Velhice afeta a capacidade dos políticos de governar?
Pauline Newman, de 96 anos, ocupa um cargo
vitalício como juíza federal dos EUA.
Embora queira continuar trabalhando, ela está no
meio de uma batalha judicial com colegas que querem que ela se aposente.
Os EUA tornaram-se um dos centros de debates sobre
se as pessoas na esfera política em algum momento se tornam velhas demais para
liderar.
Os principais candidatos às eleições presidenciais
dos EUA em 2024 são Joe Biden, que aos 80 anos tem o dobro da idade do
americano médio; e Donald Trump, de 77 anos, que está mais de uma década além
da "idade normal de se aposentar" – 65 anos, quando os americanos
podem receber seus benefícios de aposentadoria.

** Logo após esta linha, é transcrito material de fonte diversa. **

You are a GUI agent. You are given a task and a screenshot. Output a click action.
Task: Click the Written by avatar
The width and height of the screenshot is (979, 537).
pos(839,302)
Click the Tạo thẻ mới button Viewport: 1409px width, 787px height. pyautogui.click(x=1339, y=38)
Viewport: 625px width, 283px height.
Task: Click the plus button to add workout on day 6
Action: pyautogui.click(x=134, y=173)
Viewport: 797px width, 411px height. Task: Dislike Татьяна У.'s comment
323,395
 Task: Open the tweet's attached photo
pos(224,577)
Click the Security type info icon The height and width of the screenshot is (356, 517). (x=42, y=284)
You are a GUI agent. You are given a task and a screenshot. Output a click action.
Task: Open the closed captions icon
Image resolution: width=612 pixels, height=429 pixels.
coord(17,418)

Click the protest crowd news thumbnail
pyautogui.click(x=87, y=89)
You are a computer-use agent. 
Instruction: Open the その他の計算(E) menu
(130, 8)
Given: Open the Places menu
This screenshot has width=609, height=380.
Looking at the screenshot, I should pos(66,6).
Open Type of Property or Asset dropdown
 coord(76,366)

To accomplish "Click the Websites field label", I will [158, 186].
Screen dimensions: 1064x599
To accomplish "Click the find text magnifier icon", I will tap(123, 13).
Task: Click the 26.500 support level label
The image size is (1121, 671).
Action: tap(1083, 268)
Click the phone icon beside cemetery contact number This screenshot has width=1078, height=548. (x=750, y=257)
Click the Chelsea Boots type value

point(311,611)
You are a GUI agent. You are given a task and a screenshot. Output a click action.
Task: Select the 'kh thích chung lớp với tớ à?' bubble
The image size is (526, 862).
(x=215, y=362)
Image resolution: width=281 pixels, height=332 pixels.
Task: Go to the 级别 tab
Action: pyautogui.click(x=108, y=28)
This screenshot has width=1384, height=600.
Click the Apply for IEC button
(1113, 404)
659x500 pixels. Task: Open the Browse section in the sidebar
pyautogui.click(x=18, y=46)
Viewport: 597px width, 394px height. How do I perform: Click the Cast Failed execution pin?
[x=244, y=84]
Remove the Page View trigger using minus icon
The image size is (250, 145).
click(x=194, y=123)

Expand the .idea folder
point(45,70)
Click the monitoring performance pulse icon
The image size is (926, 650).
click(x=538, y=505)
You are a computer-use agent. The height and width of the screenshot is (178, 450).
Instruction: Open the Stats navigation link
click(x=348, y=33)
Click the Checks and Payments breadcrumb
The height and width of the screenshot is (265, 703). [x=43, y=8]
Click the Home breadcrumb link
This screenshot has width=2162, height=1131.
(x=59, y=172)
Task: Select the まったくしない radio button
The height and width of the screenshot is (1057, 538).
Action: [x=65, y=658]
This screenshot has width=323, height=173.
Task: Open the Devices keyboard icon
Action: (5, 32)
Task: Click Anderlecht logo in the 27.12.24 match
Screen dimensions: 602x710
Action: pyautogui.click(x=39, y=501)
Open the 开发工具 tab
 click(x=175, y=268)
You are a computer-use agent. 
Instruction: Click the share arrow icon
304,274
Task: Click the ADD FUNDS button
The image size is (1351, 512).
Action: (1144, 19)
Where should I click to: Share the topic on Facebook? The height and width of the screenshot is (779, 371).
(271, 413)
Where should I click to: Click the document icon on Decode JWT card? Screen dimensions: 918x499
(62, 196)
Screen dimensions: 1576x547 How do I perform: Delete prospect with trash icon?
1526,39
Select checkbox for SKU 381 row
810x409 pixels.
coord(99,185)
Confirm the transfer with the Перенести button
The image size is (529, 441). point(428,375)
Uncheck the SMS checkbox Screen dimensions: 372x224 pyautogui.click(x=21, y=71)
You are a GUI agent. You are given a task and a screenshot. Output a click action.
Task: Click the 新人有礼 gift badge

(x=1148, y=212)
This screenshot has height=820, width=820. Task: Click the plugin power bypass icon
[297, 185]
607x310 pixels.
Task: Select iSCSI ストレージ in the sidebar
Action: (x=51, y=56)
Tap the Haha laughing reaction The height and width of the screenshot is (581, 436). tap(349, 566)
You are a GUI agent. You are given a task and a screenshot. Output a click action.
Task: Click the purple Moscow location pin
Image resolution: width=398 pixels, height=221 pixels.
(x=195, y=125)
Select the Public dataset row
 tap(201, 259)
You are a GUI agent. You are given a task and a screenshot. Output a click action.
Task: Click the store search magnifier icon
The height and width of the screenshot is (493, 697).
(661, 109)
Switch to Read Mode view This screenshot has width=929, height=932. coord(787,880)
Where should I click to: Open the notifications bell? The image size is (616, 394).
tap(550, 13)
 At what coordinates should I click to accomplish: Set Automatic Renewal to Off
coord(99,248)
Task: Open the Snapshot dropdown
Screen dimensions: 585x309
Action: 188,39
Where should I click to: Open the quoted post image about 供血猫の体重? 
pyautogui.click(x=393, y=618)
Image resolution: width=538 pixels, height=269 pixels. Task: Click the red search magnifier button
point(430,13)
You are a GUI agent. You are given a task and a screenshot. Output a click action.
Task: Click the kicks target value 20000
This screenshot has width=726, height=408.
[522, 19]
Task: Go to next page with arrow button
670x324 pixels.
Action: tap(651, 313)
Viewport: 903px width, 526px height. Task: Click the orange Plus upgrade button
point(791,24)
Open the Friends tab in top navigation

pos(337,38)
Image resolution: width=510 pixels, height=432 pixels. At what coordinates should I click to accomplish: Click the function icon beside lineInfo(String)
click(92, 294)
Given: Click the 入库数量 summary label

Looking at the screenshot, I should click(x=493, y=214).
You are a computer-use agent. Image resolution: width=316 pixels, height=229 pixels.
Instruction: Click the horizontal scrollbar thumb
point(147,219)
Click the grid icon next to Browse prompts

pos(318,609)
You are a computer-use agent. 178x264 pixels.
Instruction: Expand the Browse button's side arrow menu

No Brasil, Luiz Inácio Lula da Silva – hoje com 77
anos – terá 81 se vier a se candidatar à reeleição em 2026, como defendido pelo
PT em resolução do diretório nacional do partido, publicada em agosto.
Para além das discussões sobre o fato de as
gerontocracias – sociedades governadas por pessoas mais velhas – normalmente
não serem representativas da sua população, existem outras preocupações.
Um foco principal é a aptidão mental. A
neurociência e a psicologia indicam que o desempenho cognitivo varia muito à
medida em que as pessoas envelhecem, tornando difícil determinar se alguém pode
ser velho demais para liderar.
E embora algumas competências tendam a diminuir com
a idade, outras melhoram. Alguns "super idosos" até possuem a
acuidade mental de pessoas muitas décadas mais jovens que eles.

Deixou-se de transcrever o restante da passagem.